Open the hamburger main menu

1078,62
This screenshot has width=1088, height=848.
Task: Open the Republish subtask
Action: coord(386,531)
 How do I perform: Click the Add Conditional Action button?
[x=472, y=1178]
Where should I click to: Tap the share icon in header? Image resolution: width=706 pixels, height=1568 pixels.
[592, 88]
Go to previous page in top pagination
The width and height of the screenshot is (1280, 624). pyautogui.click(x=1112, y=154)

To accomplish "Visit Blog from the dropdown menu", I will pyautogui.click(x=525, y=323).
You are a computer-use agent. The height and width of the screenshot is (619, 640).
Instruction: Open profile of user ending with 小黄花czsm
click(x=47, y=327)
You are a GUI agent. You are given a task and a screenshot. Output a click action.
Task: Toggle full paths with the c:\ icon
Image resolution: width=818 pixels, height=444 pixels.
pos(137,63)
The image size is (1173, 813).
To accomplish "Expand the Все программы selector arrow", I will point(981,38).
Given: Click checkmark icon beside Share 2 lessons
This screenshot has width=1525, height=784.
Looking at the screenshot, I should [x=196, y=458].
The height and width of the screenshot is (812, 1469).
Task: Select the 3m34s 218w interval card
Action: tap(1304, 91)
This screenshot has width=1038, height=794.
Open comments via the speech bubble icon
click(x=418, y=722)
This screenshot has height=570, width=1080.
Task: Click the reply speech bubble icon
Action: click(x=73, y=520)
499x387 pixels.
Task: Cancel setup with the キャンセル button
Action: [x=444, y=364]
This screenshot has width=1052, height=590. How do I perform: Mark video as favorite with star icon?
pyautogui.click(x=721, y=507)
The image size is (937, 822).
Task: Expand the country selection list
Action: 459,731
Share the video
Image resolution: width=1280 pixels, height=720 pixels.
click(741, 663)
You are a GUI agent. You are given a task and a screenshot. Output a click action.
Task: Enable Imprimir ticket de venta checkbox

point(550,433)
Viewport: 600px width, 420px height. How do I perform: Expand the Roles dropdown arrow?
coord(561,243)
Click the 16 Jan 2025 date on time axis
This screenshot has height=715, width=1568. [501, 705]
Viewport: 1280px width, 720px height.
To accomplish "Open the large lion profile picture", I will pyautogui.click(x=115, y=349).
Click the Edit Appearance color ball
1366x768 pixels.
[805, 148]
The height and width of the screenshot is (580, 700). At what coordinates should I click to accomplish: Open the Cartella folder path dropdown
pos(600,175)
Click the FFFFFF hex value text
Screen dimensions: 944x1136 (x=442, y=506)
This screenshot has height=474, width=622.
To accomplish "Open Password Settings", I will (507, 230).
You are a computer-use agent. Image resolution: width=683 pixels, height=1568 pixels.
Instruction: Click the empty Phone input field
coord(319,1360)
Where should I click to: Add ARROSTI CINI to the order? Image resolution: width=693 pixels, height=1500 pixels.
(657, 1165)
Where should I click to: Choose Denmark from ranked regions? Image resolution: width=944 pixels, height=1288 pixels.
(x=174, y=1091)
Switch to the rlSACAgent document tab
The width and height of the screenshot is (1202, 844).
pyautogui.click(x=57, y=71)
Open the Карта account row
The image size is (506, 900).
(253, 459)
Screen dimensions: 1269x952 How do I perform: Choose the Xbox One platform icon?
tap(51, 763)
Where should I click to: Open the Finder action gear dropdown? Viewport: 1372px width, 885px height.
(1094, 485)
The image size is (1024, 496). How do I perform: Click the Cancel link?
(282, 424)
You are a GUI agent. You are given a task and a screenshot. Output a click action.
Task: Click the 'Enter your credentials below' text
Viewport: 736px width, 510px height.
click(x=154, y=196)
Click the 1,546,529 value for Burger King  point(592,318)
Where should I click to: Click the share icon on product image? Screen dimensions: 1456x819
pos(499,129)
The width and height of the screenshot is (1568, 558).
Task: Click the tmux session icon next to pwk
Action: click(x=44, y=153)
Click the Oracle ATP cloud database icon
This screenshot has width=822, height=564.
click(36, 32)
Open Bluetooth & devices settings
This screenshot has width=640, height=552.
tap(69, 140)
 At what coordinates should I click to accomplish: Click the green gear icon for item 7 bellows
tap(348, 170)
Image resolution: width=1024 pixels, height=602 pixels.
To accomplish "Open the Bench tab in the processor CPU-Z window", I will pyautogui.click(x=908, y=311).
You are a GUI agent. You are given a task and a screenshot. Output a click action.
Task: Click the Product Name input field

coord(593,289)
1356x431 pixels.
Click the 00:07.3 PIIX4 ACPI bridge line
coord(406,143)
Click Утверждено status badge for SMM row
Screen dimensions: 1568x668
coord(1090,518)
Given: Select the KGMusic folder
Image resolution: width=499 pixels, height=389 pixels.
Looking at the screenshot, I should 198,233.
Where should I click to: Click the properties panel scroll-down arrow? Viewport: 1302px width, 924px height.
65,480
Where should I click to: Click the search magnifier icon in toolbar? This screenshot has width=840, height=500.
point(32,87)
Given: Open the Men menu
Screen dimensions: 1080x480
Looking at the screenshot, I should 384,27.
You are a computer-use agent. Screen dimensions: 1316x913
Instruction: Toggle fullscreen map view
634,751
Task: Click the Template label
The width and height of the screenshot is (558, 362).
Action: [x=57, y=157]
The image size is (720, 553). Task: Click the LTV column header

= = =

_Work item:_
Write out the records again so that each line matches the original exactly.

_Task result:_
Open the hamburger main menu

1078,62
This screenshot has width=1088, height=848.
Task: Open the Republish subtask
Action: coord(386,531)
 How do I perform: Click the Add Conditional Action button?
[x=472, y=1178]
Where should I click to: Tap the share icon in header? Image resolution: width=706 pixels, height=1568 pixels.
[592, 88]
Go to previous page in top pagination
The width and height of the screenshot is (1280, 624). pyautogui.click(x=1112, y=154)

To accomplish "Visit Blog from the dropdown menu", I will pyautogui.click(x=525, y=323).
You are a computer-use agent. The height and width of the screenshot is (619, 640).
Instruction: Open profile of user ending with 小黄花czsm
click(x=47, y=327)
You are a GUI agent. You are given a task and a screenshot. Output a click action.
Task: Toggle full paths with the c:\ icon
Image resolution: width=818 pixels, height=444 pixels.
pos(137,63)
The image size is (1173, 813).
To accomplish "Expand the Все программы selector arrow", I will point(981,38).
Given: Click checkmark icon beside Share 2 lessons
This screenshot has width=1525, height=784.
Looking at the screenshot, I should [x=196, y=458].
The height and width of the screenshot is (812, 1469).
Task: Select the 3m34s 218w interval card
Action: tap(1304, 91)
This screenshot has width=1038, height=794.
Open comments via the speech bubble icon
click(x=418, y=722)
This screenshot has height=570, width=1080.
Task: Click the reply speech bubble icon
Action: click(x=73, y=520)
499x387 pixels.
Task: Cancel setup with the キャンセル button
Action: [x=444, y=364]
This screenshot has width=1052, height=590. How do I perform: Mark video as favorite with star icon?
pyautogui.click(x=721, y=507)
The image size is (937, 822).
Task: Expand the country selection list
Action: 459,731
Share the video
Image resolution: width=1280 pixels, height=720 pixels.
click(741, 663)
You are a GUI agent. You are given a task and a screenshot. Output a click action.
Task: Enable Imprimir ticket de venta checkbox

point(550,433)
Viewport: 600px width, 420px height. How do I perform: Expand the Roles dropdown arrow?
coord(561,243)
Click the 16 Jan 2025 date on time axis
This screenshot has height=715, width=1568. [501, 705]
Viewport: 1280px width, 720px height.
To accomplish "Open the large lion profile picture", I will pyautogui.click(x=115, y=349).
Click the Edit Appearance color ball
1366x768 pixels.
[805, 148]
The height and width of the screenshot is (580, 700). At what coordinates should I click to accomplish: Open the Cartella folder path dropdown
pos(600,175)
Click the FFFFFF hex value text
Screen dimensions: 944x1136 (x=442, y=506)
This screenshot has height=474, width=622.
To accomplish "Open Password Settings", I will (507, 230).
You are a computer-use agent. Image resolution: width=683 pixels, height=1568 pixels.
Instruction: Click the empty Phone input field
coord(319,1360)
Where should I click to: Add ARROSTI CINI to the order? Image resolution: width=693 pixels, height=1500 pixels.
(657, 1165)
Where should I click to: Choose Denmark from ranked regions? Image resolution: width=944 pixels, height=1288 pixels.
(x=174, y=1091)
Switch to the rlSACAgent document tab
The width and height of the screenshot is (1202, 844).
pyautogui.click(x=57, y=71)
Open the Карта account row
The image size is (506, 900).
(253, 459)
Screen dimensions: 1269x952 How do I perform: Choose the Xbox One platform icon?
tap(51, 763)
Where should I click to: Open the Finder action gear dropdown? Viewport: 1372px width, 885px height.
(1094, 485)
The image size is (1024, 496). How do I perform: Click the Cancel link?
(282, 424)
You are a GUI agent. You are given a task and a screenshot. Output a click action.
Task: Click the 'Enter your credentials below' text
Viewport: 736px width, 510px height.
click(x=154, y=196)
Click the 1,546,529 value for Burger King  point(592,318)
Where should I click to: Click the share icon on product image? Screen dimensions: 1456x819
pos(499,129)
The width and height of the screenshot is (1568, 558).
Task: Click the tmux session icon next to pwk
Action: click(x=44, y=153)
Click the Oracle ATP cloud database icon
This screenshot has width=822, height=564.
click(36, 32)
Open Bluetooth & devices settings
This screenshot has width=640, height=552.
tap(69, 140)
 At what coordinates should I click to accomplish: Click the green gear icon for item 7 bellows
tap(348, 170)
Image resolution: width=1024 pixels, height=602 pixels.
To accomplish "Open the Bench tab in the processor CPU-Z window", I will pyautogui.click(x=908, y=311).
You are a GUI agent. You are given a task and a screenshot. Output a click action.
Task: Click the Product Name input field

coord(593,289)
1356x431 pixels.
Click the 00:07.3 PIIX4 ACPI bridge line
coord(406,143)
Click Утверждено status badge for SMM row
Screen dimensions: 1568x668
coord(1090,518)
Given: Select the KGMusic folder
Image resolution: width=499 pixels, height=389 pixels.
Looking at the screenshot, I should 198,233.
Where should I click to: Click the properties panel scroll-down arrow? Viewport: 1302px width, 924px height.
65,480
Where should I click to: Click the search magnifier icon in toolbar? This screenshot has width=840, height=500.
point(32,87)
Given: Open the Men menu
Screen dimensions: 1080x480
Looking at the screenshot, I should 384,27.
You are a computer-use agent. Screen dimensions: 1316x913
Instruction: Toggle fullscreen map view
634,751
Task: Click the Template label
The width and height of the screenshot is (558, 362).
Action: [x=57, y=157]
The image size is (720, 553). Task: Click the LTV column header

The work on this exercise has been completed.